Tokenization counts: the impact of tokenization on arithmetic in frontier LLMs
Aaditya K. Singh, DJ Strouse
TL;DR
This work reveals that number tokenization direction (L2R vs R2L) materially shapes arithmetic performance in frontier LLMs, with R2L (enforced via right-aligned digit grouping) yielding substantial gains over L2R. Through controlled delimited inputs and multiple ablations, the authors show that the observed advantages are primarily driven by tokenization direction rather than delimiter semantics or added thinking tokens. Detailed error analyses uncover systematic, length-mismatch and token-boundary failures, including a pronounced digit-4 misprediction pattern under L2R. The study also demonstrates that models can be prompted to convert L2R inputs into R2L outputs, recovering performance and suggesting avenues for mitigating tokenization biases in numerical reasoning.

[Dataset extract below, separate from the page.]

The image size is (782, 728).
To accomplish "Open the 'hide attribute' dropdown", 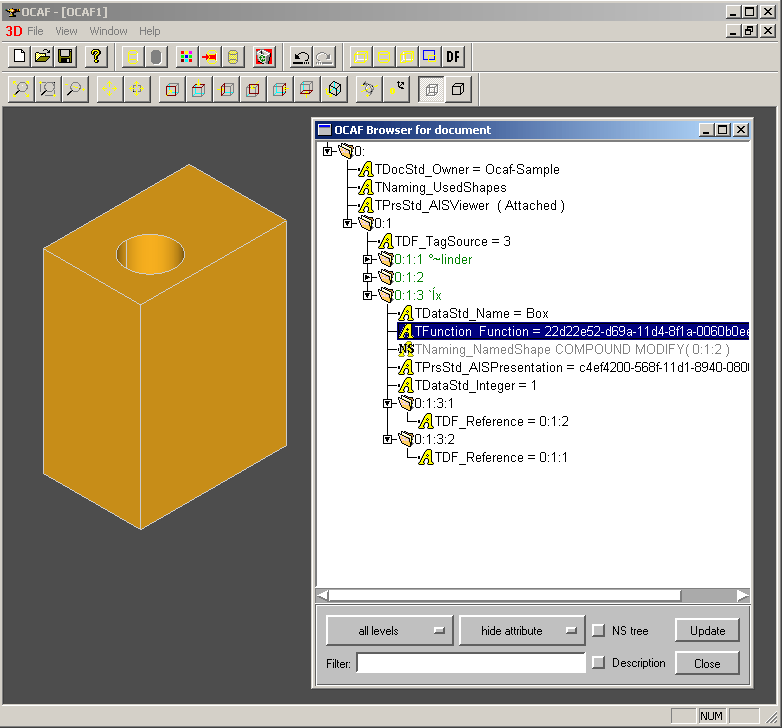I will coord(520,631).
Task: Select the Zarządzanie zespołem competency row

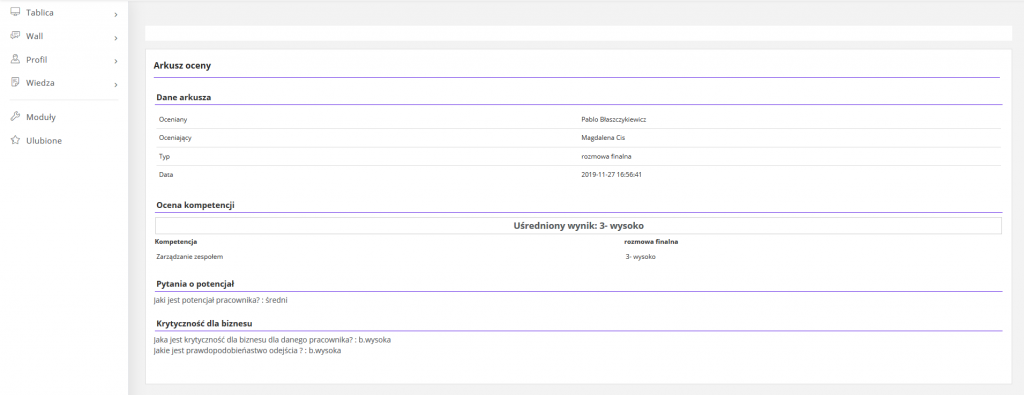Action: tap(578, 257)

Collectively, the results urge careful ablations of number tokenization in model training and evaluation to better understand and control inductive biases in arithmetic tasks.
Abstract
Tokenization, the division of input text into input tokens, is an often overlooked aspect of the large language model (LLM) pipeline and could be the source of useful or harmful inductive biases. Historically, LLMs have relied on byte pair encoding, without care to specific input domains. With the increased use of LLMs for reasoning, various number-specific tokenization schemes have been adopted, with popular models like LLaMa and PaLM opting for single-digit tokenization while GPT-3.5 and GPT-4 have separate tokens for each 1-, 2-, and 3-digit numbers. In this work, we study the effect this choice has on numerical reasoning through the use of arithmetic tasks. We consider left-to-right and right-to-left tokenization for GPT-3.5 and -4, finding that right-to-left tokenization (enforced by comma separating numbers at inference time) leads to largely improved performance. Furthermore, we find that model errors when using standard left-to-right tokenization follow stereotyped error patterns, suggesting that model computations are systematic rather than approximate. We show that the model is able to convert between tokenizations easily, thus allowing chain-of-thought-inspired approaches to recover performance on left-to-right tokenized inputs. We also find the gap between tokenization directions decreases when models are scaled, possibly indicating that larger models are better able to override this tokenization-dependent inductive bias. In summary, our work performs the first study of how number tokenization choices lead to differences in model performance on arithmetic tasks, accompanied by a thorough analysis of error patterns. We hope this work inspires practitioners to more carefully ablate number tokenization-related choices when working towards general models of numerical reasoning.